Maya and Heidi began talking when COVID-19 hit, and many dance companies were trying to figure out how to translate planned performances from the stage to the screen. Heidi felt like a lot of companies were doing the same thing—uploading their performance to YouTube or doing a video recording of a Zoom call. She wanted to do something that broke out of those boundaries.

“This was a really exciting provocation because I was really interested in the browser as a native space for making,” Maya says. There are so many artists who have been doing that for such a long time, using the browser and the internet as a platform for their work.” Maya cites Olia Lialina’s Summer as a point of inspiration. “I just loved the way that the piece really thinks about the browser and uses the tools that are already embedded into that system.” She also loves  Molly Soda’s work —”she’s always doing screen recordings, layering windows, it really reflects the way we are used to looking at screens every day. It feels very much native to the environment that she’s making the work in.”

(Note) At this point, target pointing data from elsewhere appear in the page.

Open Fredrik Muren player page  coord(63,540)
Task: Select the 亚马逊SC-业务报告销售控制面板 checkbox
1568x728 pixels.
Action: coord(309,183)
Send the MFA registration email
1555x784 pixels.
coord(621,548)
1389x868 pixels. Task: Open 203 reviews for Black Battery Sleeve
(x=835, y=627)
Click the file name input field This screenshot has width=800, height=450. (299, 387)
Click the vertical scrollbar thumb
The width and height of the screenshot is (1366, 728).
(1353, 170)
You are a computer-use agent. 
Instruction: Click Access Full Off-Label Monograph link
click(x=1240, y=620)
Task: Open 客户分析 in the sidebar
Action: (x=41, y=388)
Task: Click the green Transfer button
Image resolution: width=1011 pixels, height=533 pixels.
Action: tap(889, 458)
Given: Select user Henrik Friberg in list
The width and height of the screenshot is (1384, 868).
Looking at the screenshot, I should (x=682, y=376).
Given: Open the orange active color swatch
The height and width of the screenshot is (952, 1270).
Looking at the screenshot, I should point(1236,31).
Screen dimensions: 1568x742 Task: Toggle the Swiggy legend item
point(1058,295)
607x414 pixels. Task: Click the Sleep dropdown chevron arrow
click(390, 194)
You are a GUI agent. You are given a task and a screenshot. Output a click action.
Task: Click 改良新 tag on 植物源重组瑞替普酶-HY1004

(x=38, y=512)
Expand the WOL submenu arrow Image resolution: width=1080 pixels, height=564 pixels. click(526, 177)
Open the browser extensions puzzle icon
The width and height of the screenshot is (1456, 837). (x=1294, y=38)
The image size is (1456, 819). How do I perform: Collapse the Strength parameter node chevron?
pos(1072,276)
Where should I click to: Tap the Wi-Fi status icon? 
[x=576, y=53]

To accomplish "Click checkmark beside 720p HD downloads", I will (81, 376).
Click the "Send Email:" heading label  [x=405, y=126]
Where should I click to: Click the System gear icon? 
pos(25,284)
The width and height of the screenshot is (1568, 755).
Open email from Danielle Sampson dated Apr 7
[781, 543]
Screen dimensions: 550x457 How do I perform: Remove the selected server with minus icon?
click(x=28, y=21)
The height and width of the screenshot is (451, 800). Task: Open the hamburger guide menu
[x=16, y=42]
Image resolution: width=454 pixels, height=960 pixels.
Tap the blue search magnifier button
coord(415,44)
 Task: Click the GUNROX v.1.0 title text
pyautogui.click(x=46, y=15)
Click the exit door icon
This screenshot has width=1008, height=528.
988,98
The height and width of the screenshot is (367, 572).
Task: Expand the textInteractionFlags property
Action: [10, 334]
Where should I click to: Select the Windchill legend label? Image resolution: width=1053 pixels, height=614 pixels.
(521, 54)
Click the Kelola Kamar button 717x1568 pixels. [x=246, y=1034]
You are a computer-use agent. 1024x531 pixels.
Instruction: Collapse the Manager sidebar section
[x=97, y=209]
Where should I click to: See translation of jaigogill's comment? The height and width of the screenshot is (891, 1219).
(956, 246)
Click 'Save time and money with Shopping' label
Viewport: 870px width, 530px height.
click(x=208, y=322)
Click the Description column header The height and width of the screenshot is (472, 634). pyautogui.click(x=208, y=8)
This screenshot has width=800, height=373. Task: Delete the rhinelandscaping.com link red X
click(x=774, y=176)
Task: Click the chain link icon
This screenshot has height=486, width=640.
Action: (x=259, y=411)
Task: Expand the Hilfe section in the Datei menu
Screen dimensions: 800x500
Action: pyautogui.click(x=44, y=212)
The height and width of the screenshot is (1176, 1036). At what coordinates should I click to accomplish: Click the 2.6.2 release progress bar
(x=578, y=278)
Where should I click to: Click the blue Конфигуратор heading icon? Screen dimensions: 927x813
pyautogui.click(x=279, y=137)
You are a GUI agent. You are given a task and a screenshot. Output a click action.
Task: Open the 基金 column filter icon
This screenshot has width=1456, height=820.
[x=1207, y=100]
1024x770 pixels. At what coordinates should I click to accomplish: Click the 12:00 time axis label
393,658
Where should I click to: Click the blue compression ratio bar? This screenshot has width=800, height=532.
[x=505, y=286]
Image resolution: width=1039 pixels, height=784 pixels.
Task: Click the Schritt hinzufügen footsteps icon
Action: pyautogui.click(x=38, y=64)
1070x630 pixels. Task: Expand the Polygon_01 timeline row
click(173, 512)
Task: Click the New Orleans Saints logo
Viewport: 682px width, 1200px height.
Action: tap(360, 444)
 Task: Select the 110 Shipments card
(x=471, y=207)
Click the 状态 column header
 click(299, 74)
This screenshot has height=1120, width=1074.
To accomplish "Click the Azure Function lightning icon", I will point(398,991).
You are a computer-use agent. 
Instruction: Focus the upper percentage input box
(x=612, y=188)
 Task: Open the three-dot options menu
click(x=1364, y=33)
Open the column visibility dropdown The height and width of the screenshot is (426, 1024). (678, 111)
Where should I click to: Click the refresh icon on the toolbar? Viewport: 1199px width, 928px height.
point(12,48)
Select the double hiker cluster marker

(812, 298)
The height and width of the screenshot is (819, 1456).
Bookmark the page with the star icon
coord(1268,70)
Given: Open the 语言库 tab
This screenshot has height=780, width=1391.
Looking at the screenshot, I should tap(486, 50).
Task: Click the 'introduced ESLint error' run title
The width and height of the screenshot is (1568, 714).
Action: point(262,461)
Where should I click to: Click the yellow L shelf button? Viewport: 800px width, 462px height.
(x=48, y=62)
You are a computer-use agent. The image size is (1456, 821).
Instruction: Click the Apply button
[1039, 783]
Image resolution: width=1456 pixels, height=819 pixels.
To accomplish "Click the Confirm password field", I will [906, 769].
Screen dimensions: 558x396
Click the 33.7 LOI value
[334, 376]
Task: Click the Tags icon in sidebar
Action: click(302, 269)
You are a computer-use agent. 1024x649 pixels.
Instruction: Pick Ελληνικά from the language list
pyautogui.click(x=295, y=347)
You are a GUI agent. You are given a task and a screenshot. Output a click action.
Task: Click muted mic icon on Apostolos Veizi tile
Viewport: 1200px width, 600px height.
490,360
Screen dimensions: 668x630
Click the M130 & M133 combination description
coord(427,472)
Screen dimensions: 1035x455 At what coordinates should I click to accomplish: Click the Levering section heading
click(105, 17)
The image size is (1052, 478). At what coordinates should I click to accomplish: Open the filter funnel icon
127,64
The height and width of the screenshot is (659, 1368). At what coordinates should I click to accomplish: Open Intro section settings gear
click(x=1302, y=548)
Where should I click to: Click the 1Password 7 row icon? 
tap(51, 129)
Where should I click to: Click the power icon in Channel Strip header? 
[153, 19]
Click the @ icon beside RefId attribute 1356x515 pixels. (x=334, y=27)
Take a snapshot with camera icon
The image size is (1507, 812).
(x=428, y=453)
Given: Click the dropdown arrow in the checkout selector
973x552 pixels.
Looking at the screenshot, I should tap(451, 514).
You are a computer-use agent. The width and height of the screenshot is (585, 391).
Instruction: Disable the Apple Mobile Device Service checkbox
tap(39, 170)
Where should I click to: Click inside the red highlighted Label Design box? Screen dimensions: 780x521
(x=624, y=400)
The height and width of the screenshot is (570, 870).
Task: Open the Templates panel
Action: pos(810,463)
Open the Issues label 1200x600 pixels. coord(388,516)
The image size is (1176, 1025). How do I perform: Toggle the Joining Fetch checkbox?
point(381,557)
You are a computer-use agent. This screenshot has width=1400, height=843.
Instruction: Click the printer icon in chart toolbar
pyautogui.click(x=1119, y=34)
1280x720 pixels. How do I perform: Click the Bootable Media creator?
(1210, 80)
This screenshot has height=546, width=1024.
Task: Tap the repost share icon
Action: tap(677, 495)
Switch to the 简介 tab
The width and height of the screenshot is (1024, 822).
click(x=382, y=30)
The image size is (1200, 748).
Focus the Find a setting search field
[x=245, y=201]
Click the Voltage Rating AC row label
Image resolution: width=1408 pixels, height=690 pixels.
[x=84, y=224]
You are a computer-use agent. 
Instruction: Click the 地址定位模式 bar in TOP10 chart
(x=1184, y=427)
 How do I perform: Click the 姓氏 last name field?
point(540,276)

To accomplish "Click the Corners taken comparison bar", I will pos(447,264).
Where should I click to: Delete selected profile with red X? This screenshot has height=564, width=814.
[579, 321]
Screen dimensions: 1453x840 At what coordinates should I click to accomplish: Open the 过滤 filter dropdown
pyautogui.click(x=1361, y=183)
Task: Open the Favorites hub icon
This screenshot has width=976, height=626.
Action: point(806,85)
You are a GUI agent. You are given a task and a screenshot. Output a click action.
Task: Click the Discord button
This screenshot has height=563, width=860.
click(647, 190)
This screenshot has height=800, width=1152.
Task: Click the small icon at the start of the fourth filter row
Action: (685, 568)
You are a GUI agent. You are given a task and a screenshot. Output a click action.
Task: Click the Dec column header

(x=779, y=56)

Heidi decided that rather than trying to translate a piece of movement from her company, she really wanted to build an experience that was from the beginning created to be viewed on the computer screen. From that conversation, Maya started thinking about pop-up windows as this choreographic tool. In the programming language JavaScript, one has a lot of power over manipulating these different pop-up windows where they show up and how big they are and how long they stay open. Maya ended up building a system that allowed herself and Heidi to pretty easily choreograph where her dancers were showing up in different videos.

Dancers in Heidi’s company, Heidi Latsky Dance, sent in footage of themselves dancing while quarantining. “It was cool to work with that [material] because it felt so intimate. There wasn’t this whole production—they had just filmed it on their phone, and sent it over… I really loved being able to have that feeling especially when displaying the movement in the browser because it feels like such an intimate experience cooking through.” Maya wanted to build a structure that they could easily manipulate.

In the browser, Maya had each dancer’s name, and each of their views. She also set the video path, the width, and the height of the pop-up windows, where it appears on screen, and the fade-in and fade-out rates. Maya passed all of these parameters into a JSON file (one that stores simple data structures and objects in JavaScript), which teaches the program to implement those parameters.

“Working on it definitely felt like a combination of choreographing a performance, but also editing a film […] because we were thinking so much about the transitions and where things appear visually, because you’re looking at a screen,” Maya says. But she also highlights the piece’s interactiveness and hybridity. “It’s been interesting deciding how to share and show this piece because it sits in between a lot of different, potential ways of showing dance or for film on-screen.”